Jumlah permohonan hak cipta per 24 November 2023 tercatat sebanyak 118.248 permohonan. Direktur Hak Cipta dan Desain Industri Anggoro Dasananto seperti dikutip dari website DJKI mengatakan, jumlah permohonan melebihi target hingga 165%. 

Peningkatan permohonan tersebut, ungkap tidak terlepas dari terimplementasinya sistem Persetujuan Otomatis Pencatatan Hak Cipta (POP HC) yang bisa memproses hanya dalam waktu kurang dari 10 menit. Sementara itu permohonan desain industri mencapai 5.537 permohonan atau 91% per 24 November 2023.

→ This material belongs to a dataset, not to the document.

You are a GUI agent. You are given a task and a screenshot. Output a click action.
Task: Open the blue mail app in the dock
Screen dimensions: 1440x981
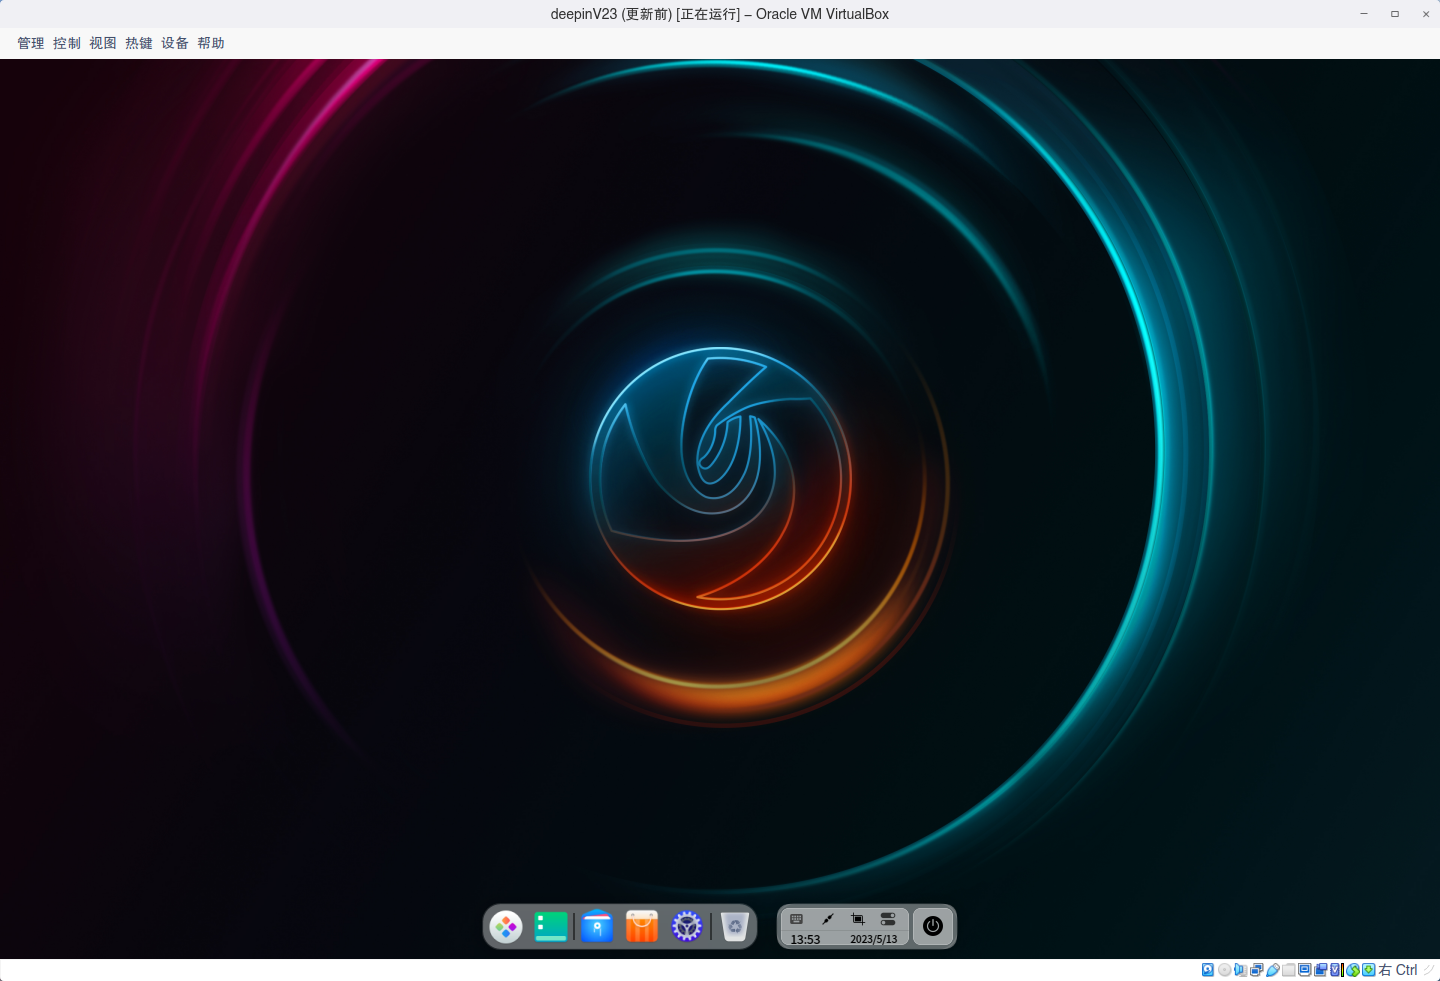click(597, 926)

Salah satu cara untuk menyelesaikan kasus HKI di Indonesia melalui Badan Arbitrase Mediasi Hak Kekayaan Intelektual (BAM HKI). Lembaga ini selain membantu menyelesaikan sengketa dalam lingkup HKI juga sebagai perlindungan dan penegakan hukum di bidang HKI.

BAM HKI menawarkan jasa penyelesaian sengketa arbitrase yang bersifat edukatif dan penyelesaian sengketa melalui non-adjudikatif, seperti mediasi, negosiasi, konsultasi, dan konsiliasi. Bidang sengketa yang dapat ditangani oleh BAM HKI merupakan segala hal yang termasuk ke dalam objek HKI yang merupakan karya-karya yang berasal dari hasil olahan intelektual manusia dan telah diwujudkan dalam bentuk karya secara nyata.

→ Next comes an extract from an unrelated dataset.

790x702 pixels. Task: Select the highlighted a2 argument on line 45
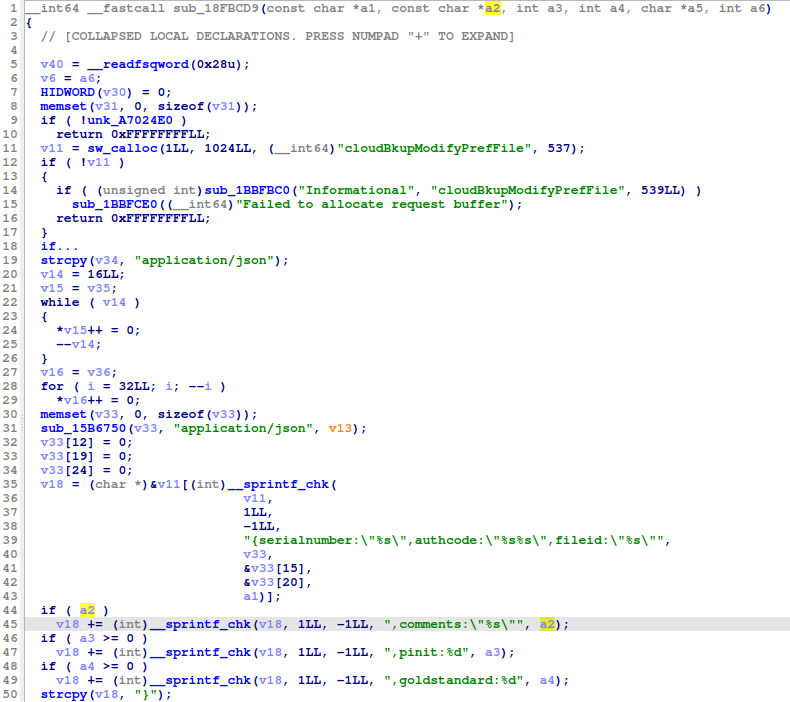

Ruang lingkup BAM HKI antara lain menangani sengketa hak cipta, hak paten, merek, indikasi geografis, rahasia dagang, desain industri, serta bidang lain yang terkait dengan HKI. BAM HKI dibentuk pada 21 April 2011 dilatarbelakangi kebebasan sumber daya manusia untuk menciptakan berbagai karya yang semakin meningkat belakangan ini. Hal ini tak luput dari potensi timbulnya permasalahan atau persengketaan terkait karya yang telah dibuat.

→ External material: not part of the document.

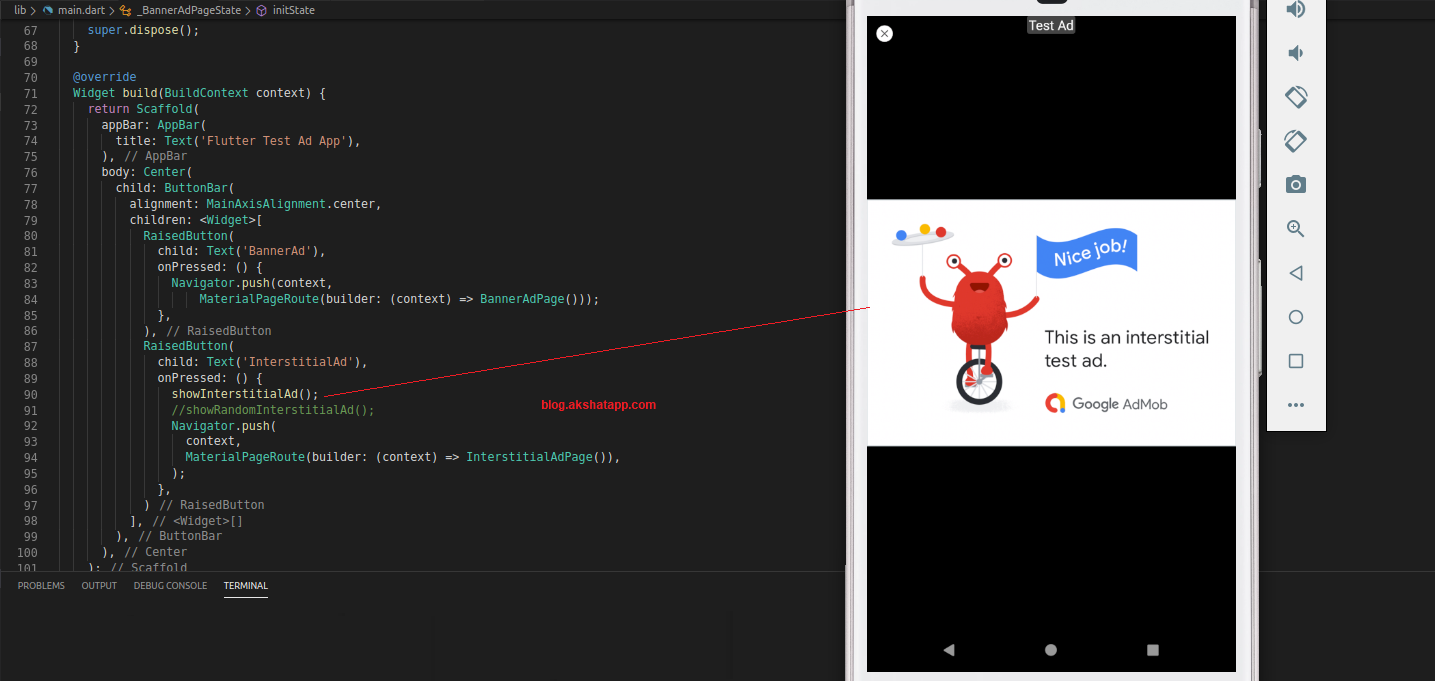Switch to the OUTPUT panel tab
This screenshot has width=1435, height=681.
pos(99,586)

Lalu apa syarat menjadi arbiter untuk penanganan sengketa HKI? Berdasarkan Pasal 12 ayat (1) Undang-undang Nomor 30 Tahun 1999 tentang Arbitrase dan Alternatif Penyelesaian Sengketa (UU Arbitrase), seseorang yang dapat diangkat atau ditunjuk sebagai arbiter harus memenuhi persyaratan sebagai berikut, yakni:

Pertama, Cakap melakukan tindakan hukum

Kedua, Berumur paling rendah 35 tahun

Ketiga, Tidak memiliki hubungan keluarga sedarah atau semenda sampai derajat kedua dengan salah satu pihak bersengketa

Keempat, Tidak berkepentingan finansial atau kepentingan lain atas putusan arbitrase

Kelima, Telah memiliki pengalaman dan menguasai bidang tertentu paling sedikit 15 tahun

Untuk itu, seseorang yang telah memenuhi persyaratan diatas dapat menjadi arbiter. Pada kasus penyelesaian sengketa HKI di BAM HKI, seseorang yang dikatakan cakap dan mampu menjadi seorang arbiter adalah seseorang yang telah memenuhi persyaratan sebagaimana Pasal 12 ayat 1 UU Arbitrase dan berilmu pengetahuan khususnya di bidang HKI. Akan tetapi, kemudian dijelaskan dalam Pasal 12 ayat (2) bahwa seseorang dengan profesi hakim, jaksa, panitera, dan pejabat peradilan lainnya tidak bisa diangkat atau ditunjuk sebagai arbiter.

Pemerintah telah menangani 1.184 perkara terkait pelanggaran hak dan kekayaan intelektual (HKI) sejak 2015-2021, dari jumlah tersebut sebanyak 958 perkara ditangani kepolisian. Dikutip dari bisnis.com, masih banyaknya pelanggaran menyebabkan Indonesia masih menyandang status priority watch list sehingga menghambat investasi.